The point raised here is very valid. While we injected distractors post-hoc for control and clarity, we note that models can be trained to generate responses with such features–intentionally or otherwise. In that sense, post-editing is not a strict requirement for these biases to appear in practice.
- Scope: Narrowing the scope down to evaluation protocols is totally fine. It's worth noting, though, that the framing needs to be adjusted along two dimensions: (1) this paper is about evaluation protocol for benchmarking, not feedback protocol in general, and in particular not feedback for training, (2) this paper is about LLM-as-a-judge protocols, and does not trivially apply to humans or human-AI teams. This might require significant editing, as the current framing mentions feedback for RL training quite frequently throughout the sections.
- Implication about real-world benchmarking: The two cited papers on length bias and sycophancy actually are good reasons why this paper should've studied feedback protocol in the context of RLHF, not (solely) benchmarking. Those two papers showed that, if bias spontaneously appear or the generator is already exploiting spurious features, the bias can be reflected in the generator model through human annotation protocol & reward modeling. IMO these papers do not provide motivation or evidence for how such bias would manifest in benchmarking. Again, pairwise and pointwise evaluation protocols differ in many dimensions, and not limited to this one specific measurement of how they are affected by biases as done in the paper. The current framing of the takeaways is misleading, as the experiments did not compare pairwise and pointwise protocols holistically, and only in very limited context.

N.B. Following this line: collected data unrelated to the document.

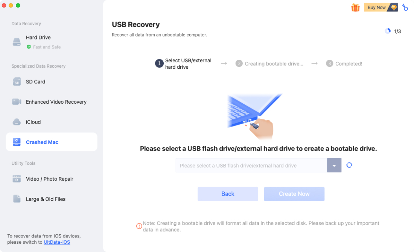Expand the USB drive selection dropdown

(x=334, y=165)
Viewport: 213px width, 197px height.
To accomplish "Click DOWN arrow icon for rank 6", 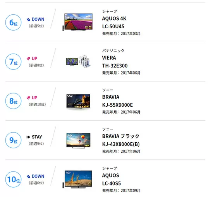I will (28, 19).
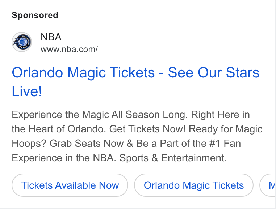Click 'Right Here in' description text

pos(220,115)
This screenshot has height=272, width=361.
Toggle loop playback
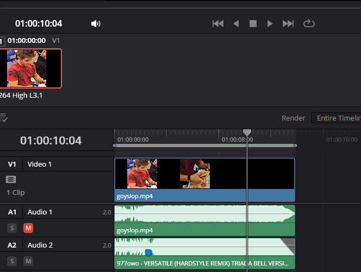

This paper compares LLM response evaluation setups that use pairwise or absolute scoring and demonstrate using synthetic distractors that in LLM as a judge evaluations with Llama3.2-8B and 70B and Qwen-2.5-3B and 70B, pairwise evaluations are more affected by distractor features that may make a less task optimal output appear preferred (eg: assertivess as a distractor when the goal is accuracy). The concerns raised by reviewers mainly center around the fact that while the claims are supported only by LLM as a judge evaluations with a specific set of models which are perhaps not the most commonly used models for this purpose, the language in the paper may seem to indicate that the claim is also meant for human ratings. However, the paper neither examines the impact of distractor features on human annotation, nor the impact of "incorrect" LLM annotators on a downstream training phase such as RLHF. If accepted, the authors are requested to modify the language in the paper to make only claims that are supported by the experiments available.
[comment from the PCs] It's critical that you fix the issue with regard to claims appearing to apply to human annotators as well. Of course, if your study resulted in evidence with regard to human annotators, please refine the discussion to make this clear and substantiate this with empirical evidence.